##### GIVEN DATA #####

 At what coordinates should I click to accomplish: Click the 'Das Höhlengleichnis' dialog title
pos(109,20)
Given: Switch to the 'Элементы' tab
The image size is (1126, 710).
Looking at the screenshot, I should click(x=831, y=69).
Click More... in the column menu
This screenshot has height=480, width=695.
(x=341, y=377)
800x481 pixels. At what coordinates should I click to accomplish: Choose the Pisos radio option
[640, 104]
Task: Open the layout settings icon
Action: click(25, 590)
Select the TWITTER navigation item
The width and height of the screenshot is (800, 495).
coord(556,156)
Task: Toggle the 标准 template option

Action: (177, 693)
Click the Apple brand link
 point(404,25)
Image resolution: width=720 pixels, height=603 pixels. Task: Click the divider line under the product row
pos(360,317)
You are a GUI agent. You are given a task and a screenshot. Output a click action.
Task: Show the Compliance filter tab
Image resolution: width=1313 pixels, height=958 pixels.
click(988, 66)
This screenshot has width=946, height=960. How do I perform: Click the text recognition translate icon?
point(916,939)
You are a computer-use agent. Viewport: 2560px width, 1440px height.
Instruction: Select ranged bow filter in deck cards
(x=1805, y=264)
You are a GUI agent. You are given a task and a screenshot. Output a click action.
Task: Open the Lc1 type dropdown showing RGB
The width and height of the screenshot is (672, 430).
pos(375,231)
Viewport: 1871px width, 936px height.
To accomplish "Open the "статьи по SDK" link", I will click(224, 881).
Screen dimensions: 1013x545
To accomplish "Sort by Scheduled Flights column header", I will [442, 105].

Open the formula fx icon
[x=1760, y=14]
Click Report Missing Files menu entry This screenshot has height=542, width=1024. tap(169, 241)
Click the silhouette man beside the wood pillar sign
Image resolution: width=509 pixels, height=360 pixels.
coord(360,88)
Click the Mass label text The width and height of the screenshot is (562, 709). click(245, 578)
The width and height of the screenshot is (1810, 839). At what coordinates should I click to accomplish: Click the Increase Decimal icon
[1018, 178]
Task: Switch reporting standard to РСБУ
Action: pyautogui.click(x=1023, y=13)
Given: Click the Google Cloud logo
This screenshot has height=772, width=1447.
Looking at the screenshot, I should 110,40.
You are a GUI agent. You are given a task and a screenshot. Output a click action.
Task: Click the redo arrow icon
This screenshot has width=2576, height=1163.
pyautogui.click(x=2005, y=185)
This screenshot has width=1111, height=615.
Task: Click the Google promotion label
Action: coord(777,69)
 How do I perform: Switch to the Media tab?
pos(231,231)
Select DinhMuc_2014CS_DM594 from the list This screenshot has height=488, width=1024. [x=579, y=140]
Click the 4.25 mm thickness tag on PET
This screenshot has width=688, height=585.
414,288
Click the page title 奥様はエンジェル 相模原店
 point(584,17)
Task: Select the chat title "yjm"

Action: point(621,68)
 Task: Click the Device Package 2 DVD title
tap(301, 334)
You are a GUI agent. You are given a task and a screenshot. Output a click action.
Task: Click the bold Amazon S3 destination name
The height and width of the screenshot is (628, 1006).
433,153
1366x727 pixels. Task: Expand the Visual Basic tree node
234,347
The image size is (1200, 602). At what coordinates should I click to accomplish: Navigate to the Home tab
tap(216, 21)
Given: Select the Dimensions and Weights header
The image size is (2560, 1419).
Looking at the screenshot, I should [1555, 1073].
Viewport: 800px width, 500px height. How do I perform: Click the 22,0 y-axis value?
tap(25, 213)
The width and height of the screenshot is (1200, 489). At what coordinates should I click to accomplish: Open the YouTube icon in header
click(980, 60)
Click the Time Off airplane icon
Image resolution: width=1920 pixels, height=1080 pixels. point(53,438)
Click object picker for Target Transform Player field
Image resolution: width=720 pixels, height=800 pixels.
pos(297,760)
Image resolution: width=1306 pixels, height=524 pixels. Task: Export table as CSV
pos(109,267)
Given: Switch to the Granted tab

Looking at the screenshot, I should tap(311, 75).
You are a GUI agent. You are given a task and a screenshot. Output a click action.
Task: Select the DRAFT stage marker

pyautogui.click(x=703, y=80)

#####

◆ WORK ITEM ◆
Look through the entries above, find each line containing "will", and copy it.

◆ PROBLEM SOLUTION ◆
To accomplish "Open the "статьи по SDK" link", I will click(224, 881).
To accomplish "Sort by Scheduled Flights column header", I will [442, 105].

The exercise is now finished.